Sue Westbrook and Allen Ditch are leading the effort to restore it. Photo by Mike Lynch
Sue Westbrook and Allen Ditch are leading the effort to restore it.
Photo by Mike Lynch

“There were grandfathers who remember their dad bringing them over to the bridge, and they brought their kids here,” Allen says. “People remembered how they got married or renewed their vows on the bridge. We got letters from France and England and Germany.”

“I had to stop reading them because I was crying,” says Sue.

The bridge remnants were pulled from the river in June, but months before that, the people of the area were telling the story of their bridge and looking for help. Many people understood. Local government, economic-development groups, the historical association, Adirondack Architectural Heritage, and former visitors from around the world pitched in with money or services.

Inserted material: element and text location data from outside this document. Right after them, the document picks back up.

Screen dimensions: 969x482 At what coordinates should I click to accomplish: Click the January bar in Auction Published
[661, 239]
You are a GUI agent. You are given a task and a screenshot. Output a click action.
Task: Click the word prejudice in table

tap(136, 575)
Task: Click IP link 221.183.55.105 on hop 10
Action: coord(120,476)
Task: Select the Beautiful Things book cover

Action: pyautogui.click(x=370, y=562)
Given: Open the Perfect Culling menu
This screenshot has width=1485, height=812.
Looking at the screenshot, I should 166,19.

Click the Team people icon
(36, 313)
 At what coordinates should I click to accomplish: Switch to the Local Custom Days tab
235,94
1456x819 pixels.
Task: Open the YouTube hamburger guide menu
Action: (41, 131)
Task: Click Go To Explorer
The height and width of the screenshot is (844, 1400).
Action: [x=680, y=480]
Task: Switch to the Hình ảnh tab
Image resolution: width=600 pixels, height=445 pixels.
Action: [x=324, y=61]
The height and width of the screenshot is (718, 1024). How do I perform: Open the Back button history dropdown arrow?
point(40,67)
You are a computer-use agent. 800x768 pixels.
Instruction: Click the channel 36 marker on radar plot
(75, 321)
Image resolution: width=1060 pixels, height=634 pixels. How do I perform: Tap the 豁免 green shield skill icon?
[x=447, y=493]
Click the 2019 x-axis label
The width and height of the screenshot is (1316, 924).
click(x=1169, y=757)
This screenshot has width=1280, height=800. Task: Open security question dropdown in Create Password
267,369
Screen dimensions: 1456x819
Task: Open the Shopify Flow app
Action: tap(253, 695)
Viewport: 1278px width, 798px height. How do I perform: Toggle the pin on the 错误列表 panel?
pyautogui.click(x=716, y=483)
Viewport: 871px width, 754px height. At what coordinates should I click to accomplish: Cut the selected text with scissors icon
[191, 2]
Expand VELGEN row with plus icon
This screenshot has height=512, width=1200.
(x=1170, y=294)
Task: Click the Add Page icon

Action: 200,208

The New York State Office of Parks, Recreation and Historic Preservation pledged $125,000 that had to be matched by other contributions, creating a pool of $250,000. That match has now been met. The fund-raising efforts included a “Community Bridge Day” last summer that raised $23,000 in six hours through an auction and other activities.
Sue says they don’t know what the final cost will be, but the more than $250,000 received so far should bring them close. They hope that work with architects and engineers can begin soon. The project also needs approval from the Adirondack Park Agency.

Organizers plan to rebuild the bridge as it was, which creates a challenge since they don’t have plans for the original construction. But as contractors were removing the debris from the river, an engineer took measurements and studied what remained in order to draw “as built” plans to guide the reconstruction.

Will all this effort be worth it in the end?

“Some people have said, ‘Why would you do this?’” says Sue. “‘Don’t you think there’s other things you could spend money on?’ I say this is a project about heart, about community, about people coming together.”

Allen refers to the response he has received: “The letters tell of families and the times they spent together. This is just a magical little place with a sway bridge.”